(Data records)
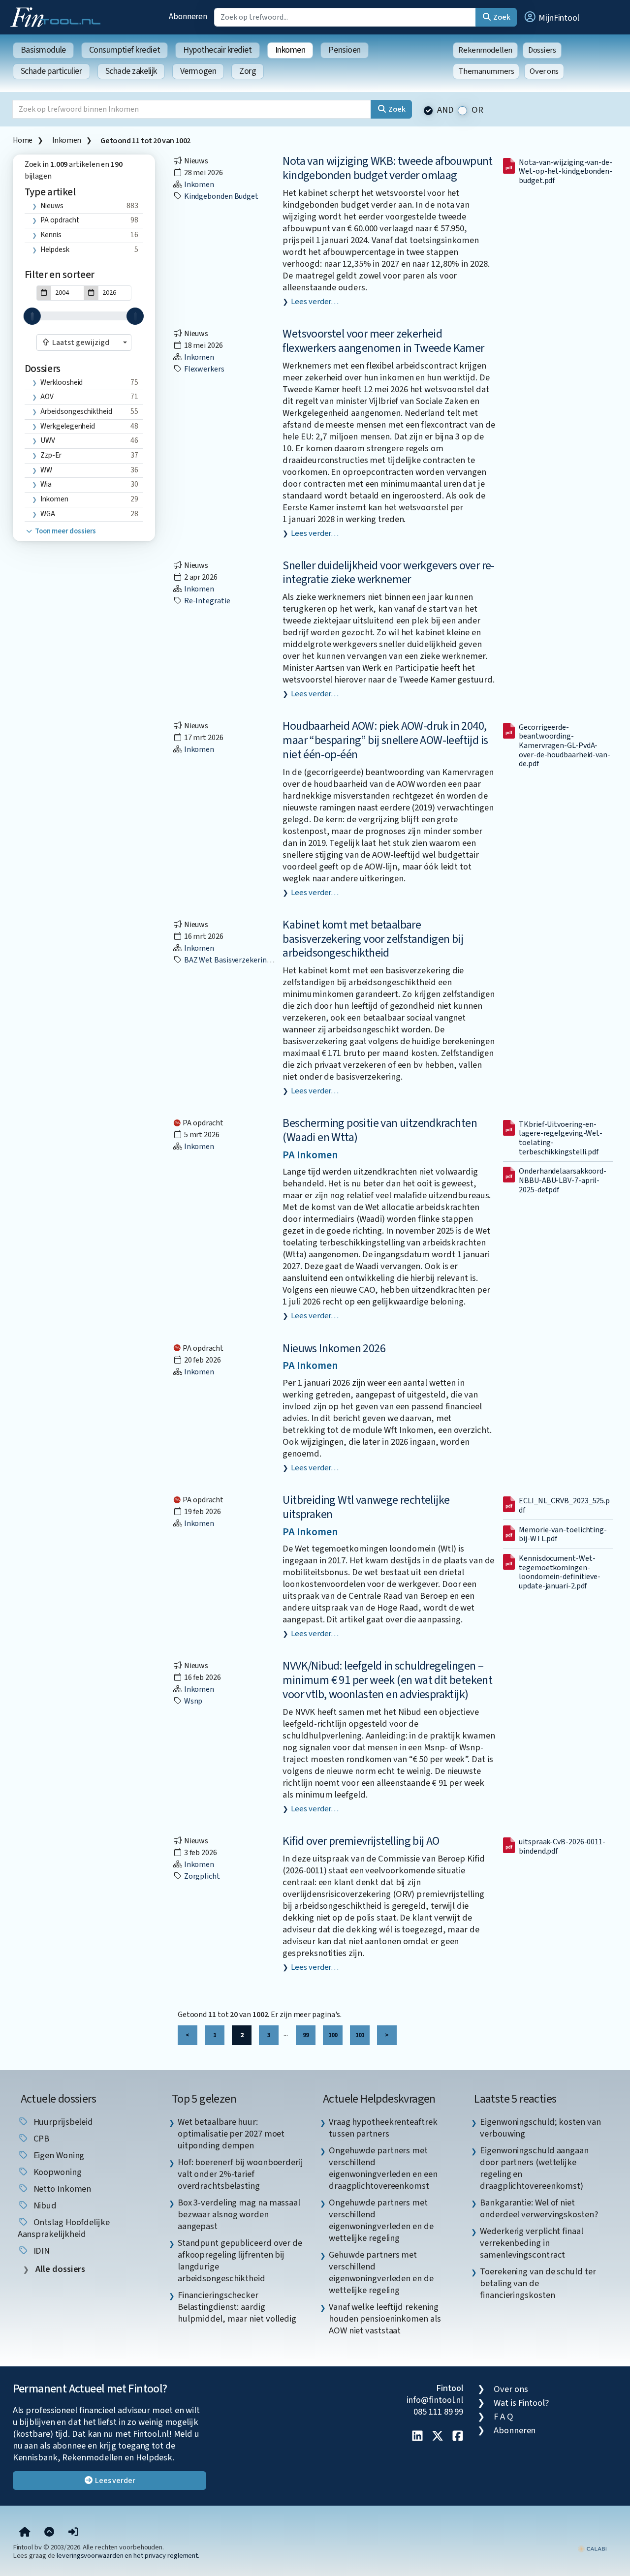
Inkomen (290, 50)
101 (359, 2035)
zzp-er (50, 455)
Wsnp (193, 1701)
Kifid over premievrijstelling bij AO (361, 1841)
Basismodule (43, 50)
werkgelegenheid (67, 426)
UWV (47, 440)
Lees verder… (315, 302)
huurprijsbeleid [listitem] (63, 2121)
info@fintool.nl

• Work required: Retype each entry above character for character; pictures stay out.

• Exercise result:
Inkomen (290, 50)
101 (359, 2035)
zzp-er (50, 455)
Wsnp (193, 1701)
Kifid over premievrijstelling bij AO (361, 1841)
Basismodule (43, 50)
werkgelegenheid (67, 426)
UWV (47, 440)
Lees verder… (315, 302)
huurprijsbeleid [listitem] (63, 2121)
info@fintool.nl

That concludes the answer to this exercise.